2.  Safari companies inside Arusha didn’t accept credit cards and wanted money transferred by bank wire in advance of the trip.  Bank wires are the WORST option for miles & points collectors.  You can’t use a credit card and earn points.  You have to have the full amount already in your account, can’t pay it off by installments and you have to pay fees to make the transfer.

So what can you do when you want to pay by credit card or at least cash on arrival?  My answer was to book everything separately.

  1.  Book car hire with driver guide from car hire company, not safari company.  After doing tons of research online, I found Fortes Car Hire.  They actually do have self-drive cars but I wasn’t up to the liability & insurance hassles or to fix our own flat tires and such.  So after several emails back & forth, they agreed to supply a car with driver and to allow me to pay cash on arrival since they didn’t have to front any money to lodges on our behalf.
  2.  Hotels in Arusha and a few pricy safari lodges can be booked online.  Pointshound has a few options or try Hotels.com or Expedia for more options.  The obvious advantage here is instant confirmation and secure credit card payment.  Or contact lodges by direct email and ask if they take credit cards online.  Here’s what I booked.

Whistling Thorn Camp, just outside Tarangire National Park – booked by direct email to parent company Moivaro.

Ndutu Safari Lodge, booked by direct email though they said it wouldn’t be confirmed until it was paid.  Since we went in the off season, there was plenty of room.

L’Oasis Hotel, in outskirts of Arusha as a base for Arusha NP day trip – booked with Hotels.com.

VISA FOR TANZANIA

Most nationalities can get a visa on arrival at Kilimanjaro International Airport.  It’s pretty straightforward, just one form and $50 cash per person for Australians.  Americans pay $100 per person.  The fee varies by your nationality, you can check here.

BEST SEASON TO TRAVEL

It’s a double-edged sword, you can avoid the crowds by going in off season and avoiding the Great Migration (Jan-March & prices skyrocket) but you may run into the rainy season which is really bad news for birders.  Dry weather forces animals to stay closer to watering holes so they are easier to find.  Generally speaking, the dry season is June to October, the rainy season is November to May.  We were there in late November which is shoulder season and it hadn’t started raining yet.  If you have a choice, I would go for Sept-Oct for the best weather, still not high season and good birding.  Regardless of the weather, I would also avoid school holidays in the USA & Europe so that means June, July & August.  Crowds are even worse for birding!

Tarangire WeatherBOTTOM LINE

Obviously a lot of thought and preparation needs to go into a birding safari to Africa.  The lower your budget, the more you have to do yourself.  For most people, this will be a once in a lifetime experience so take your time and get it right!
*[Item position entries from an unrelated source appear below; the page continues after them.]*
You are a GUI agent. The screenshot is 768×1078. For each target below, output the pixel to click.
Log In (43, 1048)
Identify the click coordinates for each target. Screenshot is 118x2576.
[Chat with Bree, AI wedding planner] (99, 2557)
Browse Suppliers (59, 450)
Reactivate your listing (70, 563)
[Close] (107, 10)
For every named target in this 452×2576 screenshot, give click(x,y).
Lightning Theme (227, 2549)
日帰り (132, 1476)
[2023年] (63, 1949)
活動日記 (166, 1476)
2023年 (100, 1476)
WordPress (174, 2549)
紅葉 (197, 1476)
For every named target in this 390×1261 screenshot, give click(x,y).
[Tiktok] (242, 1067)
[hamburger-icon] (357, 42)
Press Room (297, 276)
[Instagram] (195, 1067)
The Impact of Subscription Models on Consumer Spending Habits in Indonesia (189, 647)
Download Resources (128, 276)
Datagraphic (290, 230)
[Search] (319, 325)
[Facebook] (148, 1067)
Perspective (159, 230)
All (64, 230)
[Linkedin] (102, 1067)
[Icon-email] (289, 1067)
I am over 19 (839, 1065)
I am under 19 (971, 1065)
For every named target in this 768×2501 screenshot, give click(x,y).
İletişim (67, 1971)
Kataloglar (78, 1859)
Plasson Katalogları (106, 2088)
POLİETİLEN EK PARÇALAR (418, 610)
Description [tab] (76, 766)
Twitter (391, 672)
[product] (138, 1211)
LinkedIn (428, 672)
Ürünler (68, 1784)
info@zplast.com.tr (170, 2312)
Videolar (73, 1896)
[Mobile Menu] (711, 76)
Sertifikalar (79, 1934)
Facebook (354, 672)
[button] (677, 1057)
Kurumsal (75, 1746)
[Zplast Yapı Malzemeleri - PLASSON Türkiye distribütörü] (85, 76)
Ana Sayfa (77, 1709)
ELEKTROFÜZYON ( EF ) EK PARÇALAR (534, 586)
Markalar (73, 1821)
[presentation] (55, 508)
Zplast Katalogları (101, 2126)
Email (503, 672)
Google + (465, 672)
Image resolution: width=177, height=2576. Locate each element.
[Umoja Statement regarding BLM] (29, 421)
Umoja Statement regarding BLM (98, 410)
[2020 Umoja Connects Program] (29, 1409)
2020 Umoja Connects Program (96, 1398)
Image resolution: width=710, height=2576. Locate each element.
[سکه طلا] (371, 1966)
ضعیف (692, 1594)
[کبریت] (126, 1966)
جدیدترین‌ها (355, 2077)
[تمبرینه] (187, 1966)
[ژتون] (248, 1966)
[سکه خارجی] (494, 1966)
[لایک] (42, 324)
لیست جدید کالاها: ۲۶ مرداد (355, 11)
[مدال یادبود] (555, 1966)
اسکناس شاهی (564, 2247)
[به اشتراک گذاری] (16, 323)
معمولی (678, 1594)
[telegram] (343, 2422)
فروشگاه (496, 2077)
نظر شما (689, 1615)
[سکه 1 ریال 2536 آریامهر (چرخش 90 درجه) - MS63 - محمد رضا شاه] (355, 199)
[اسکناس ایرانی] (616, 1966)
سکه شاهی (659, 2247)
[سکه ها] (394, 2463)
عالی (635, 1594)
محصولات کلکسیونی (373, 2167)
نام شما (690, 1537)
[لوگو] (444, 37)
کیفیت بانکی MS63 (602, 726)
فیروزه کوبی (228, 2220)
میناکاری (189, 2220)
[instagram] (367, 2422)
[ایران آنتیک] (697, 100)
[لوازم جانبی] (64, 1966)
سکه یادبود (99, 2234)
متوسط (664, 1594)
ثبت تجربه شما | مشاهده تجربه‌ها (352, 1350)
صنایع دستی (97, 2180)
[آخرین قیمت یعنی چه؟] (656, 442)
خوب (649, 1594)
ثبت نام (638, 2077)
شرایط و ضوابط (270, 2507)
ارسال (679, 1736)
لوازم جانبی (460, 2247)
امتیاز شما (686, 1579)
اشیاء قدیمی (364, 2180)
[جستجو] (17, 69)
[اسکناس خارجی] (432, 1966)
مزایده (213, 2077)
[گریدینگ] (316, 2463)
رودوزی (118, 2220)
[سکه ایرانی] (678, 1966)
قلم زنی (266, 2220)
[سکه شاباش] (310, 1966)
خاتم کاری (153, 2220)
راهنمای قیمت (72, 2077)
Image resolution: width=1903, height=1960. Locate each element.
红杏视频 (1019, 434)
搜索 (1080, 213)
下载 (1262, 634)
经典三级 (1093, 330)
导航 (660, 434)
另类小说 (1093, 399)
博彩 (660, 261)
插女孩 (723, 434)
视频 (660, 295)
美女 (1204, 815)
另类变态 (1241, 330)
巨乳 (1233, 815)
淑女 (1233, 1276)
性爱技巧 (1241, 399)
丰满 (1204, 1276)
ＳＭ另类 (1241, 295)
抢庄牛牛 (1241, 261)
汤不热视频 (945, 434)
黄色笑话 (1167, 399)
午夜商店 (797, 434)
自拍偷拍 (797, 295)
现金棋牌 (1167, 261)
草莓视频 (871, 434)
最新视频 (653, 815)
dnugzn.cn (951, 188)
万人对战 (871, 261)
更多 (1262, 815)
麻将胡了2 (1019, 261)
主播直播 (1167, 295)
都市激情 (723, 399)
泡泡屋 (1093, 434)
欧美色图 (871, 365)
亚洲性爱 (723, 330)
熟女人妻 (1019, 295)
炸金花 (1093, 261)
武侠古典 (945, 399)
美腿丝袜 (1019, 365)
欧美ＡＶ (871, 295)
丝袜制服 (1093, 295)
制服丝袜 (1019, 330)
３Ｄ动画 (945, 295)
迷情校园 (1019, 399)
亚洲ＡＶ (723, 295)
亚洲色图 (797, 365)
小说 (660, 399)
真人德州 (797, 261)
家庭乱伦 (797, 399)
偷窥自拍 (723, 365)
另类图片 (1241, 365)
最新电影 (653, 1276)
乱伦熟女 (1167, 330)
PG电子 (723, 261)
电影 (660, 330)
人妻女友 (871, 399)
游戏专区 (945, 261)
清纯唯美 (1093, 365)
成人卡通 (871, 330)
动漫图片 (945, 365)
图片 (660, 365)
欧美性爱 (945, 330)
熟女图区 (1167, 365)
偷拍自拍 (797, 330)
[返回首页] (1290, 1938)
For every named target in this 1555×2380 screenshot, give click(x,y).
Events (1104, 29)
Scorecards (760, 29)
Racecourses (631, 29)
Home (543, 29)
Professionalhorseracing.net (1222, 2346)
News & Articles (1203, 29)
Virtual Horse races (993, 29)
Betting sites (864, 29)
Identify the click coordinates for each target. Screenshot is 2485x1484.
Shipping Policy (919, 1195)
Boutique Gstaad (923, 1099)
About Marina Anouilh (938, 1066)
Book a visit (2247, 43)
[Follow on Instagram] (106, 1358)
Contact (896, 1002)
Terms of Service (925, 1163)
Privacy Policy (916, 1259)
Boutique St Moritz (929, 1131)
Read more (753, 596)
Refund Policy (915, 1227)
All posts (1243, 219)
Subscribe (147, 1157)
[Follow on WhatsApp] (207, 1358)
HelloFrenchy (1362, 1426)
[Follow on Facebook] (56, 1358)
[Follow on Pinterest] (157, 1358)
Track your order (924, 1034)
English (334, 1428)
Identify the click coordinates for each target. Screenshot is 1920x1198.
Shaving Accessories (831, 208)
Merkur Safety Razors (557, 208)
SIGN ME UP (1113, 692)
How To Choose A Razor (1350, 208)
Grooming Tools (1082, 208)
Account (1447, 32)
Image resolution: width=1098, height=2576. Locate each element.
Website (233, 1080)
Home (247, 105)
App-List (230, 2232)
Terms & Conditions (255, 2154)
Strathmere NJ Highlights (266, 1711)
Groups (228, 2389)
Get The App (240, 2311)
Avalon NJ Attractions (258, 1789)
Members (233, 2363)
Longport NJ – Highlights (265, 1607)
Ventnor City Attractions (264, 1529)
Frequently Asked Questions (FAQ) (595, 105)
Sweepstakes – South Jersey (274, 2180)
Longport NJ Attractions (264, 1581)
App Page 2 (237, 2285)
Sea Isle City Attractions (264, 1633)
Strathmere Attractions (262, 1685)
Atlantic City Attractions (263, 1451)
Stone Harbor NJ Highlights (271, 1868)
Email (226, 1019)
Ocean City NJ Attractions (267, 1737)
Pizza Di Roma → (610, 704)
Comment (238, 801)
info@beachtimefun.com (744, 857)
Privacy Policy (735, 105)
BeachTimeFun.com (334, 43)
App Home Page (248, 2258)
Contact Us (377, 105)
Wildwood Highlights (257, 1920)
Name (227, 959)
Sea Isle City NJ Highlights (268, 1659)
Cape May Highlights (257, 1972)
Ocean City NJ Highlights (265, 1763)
What It’s Really Like To Travel In Tanzania

Since I am an even worse videographer than photographer, I thought I would share this video posted on YouTube by Rigdon Currie.  He and his family visit several of the same places we did in northern Tanzania with Rockjumper Birding Tours and they spent more time in each place.  He got some great footage that really shows what it’s like to travel in the African bush.  They even got to do a hot-air balloon ride – I’m so jealous!  As for the birds, I’m sure they got more than we did but they stayed longer.  I did see a lot of familiar birds though so I think we did OK too!  So jealous of the leopards!